Passage provided:
In order to be able to clean off deposits at the raw side of the filter medium body of the filter element, a flushing gas, which flows through the filter medium body opposite to the usual purification direction, can be introduced into the inwardly positioned flow chamber enclosed by the filter medium body. The flushing gas is first introduced into the flow chamber and guided from the flow chamber farther through the wall of the filter medium body so that deposits at the raw side of the filter medium body are removed by the pressure pulses of the flushing gas. Air can be used as a flushing gas, for example.

In the flow chamber, a distribution element is provided for the flushing gas to be introduced, wherein the distribution element deflects the flushing gas stream introduced into the flow chamber toward the inner side of the filter medium body that delimits the flow chamber. The distribution element ensures an improved flow against the filter medium body at the clean side as well as flow from the clean side to the raw side so that the dirt particles deposited at the raw side are detached by the flushing gas. By means of the distribution element, in particular a uniform flow against the filter medium body at the inner side is ensured. As needed, the distribution element can also be configured in such a way that certain sections at the inner side of the filter medium body are subjected to a stronger flow. The distribution element is fastened to a carrier body that is preferably embodied separate from the distribution element and forms a wall element of a wall delimiting the inwardly positioned flow chamber. This wall is in particular a wall that is positioned opposite the outflow side of the flow chamber through which the purified fluid is discharged.

This embodiment has the advantage that in the region of the outflow side no device for attachment of the distribution element is required. The outflow side of the flow chamber can therefore be adapted, without constructive restrictions regarding the connection, to a pipe for the discharge of the purified fluid. At the same time, it is ensured that the carrier body of the distribution element, without restrictions by the outflow of the fluid, can be adapted to the carrier function for the distribution element. In that the carrier body forms a wall element of the wall delimiting the flow chamber and in particular is integrated into the wall, the flow chamber is not restricted by the carrier body so that the flow of the purified fluid in the flow chamber in the filtration operation as well as the flow of the flushing gas stream in the flushing operation are not impaired.

The carrier body is in particular embodied to be flow-tight and also integrated in a flow-tight manner into the wall of the flow chamber. However, it can be expedient to arrange a flushing gas nozzle in the carrier body via which the flushing gas can be introduced into the flow chamber. The flushing gas nozzle is embodied, for example, as a tube section, in particular a straight tube section extending in longitudinal direction of the filter element, and projects into the carrier body or passes through the carrier body. The flushing gas nozzle can be embodied, as needed, as one piece together with the carrier body, in particular in the embodiment of the carrier body as an injection molded component. However, a separate embodiment of flushing gas nozzle and carrier body is possible also.

Information shown:
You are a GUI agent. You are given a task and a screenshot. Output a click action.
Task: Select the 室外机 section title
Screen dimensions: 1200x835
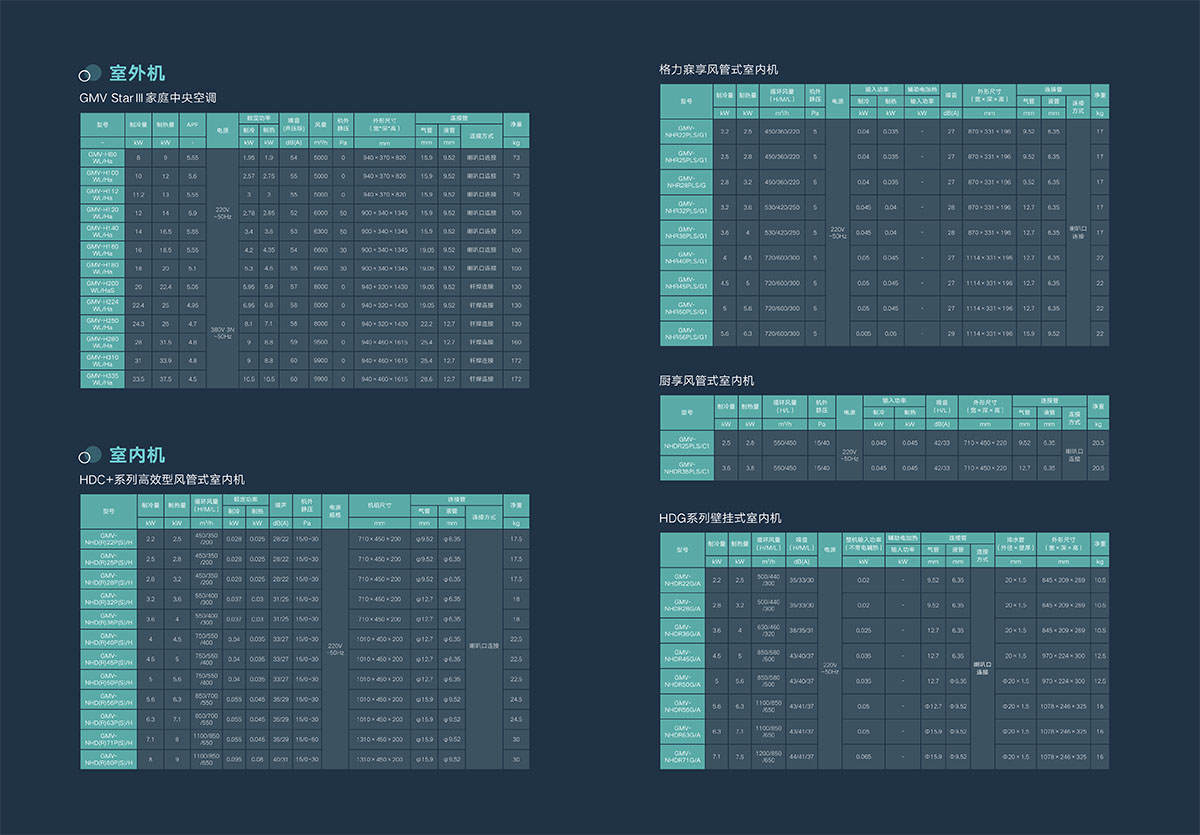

Exercise tasks:
• A. According to the filter passage, what gas is given as an example of a flushing gas?
• B. Using the filter passage, explain why the carrier body does not hinder flow in the flow chamber during filtration or flushing.
• C. Condense the paragraph of the filter passage beginning "The carrier body is in particular embodied to be flow-tight" into a bulleted list that keeps its main facts.

Task results:
• A. Air.

• B. The carrier body forms a wall element of the wall delimiting the flow chamber and is integrated into that wall, so it does not restrict the flow chamber. As a result, neither the flow of purified fluid during filtration nor the flow of the flushing gas stream during flushing is impaired.

• C.
- The carrier body is flow-tight and is integrated into the flow chamber wall in a flow-tight manner.
- A flushing gas nozzle can be arranged in the carrier body to introduce flushing gas into the flow chamber.
- The nozzle may be a tube section, in particular a straight one running in the filter element's longitudinal direction, that projects into or passes through the carrier body.
- The nozzle can be made as one piece with the carrier body, especially when the carrier body is injection molded, or it can be made separately.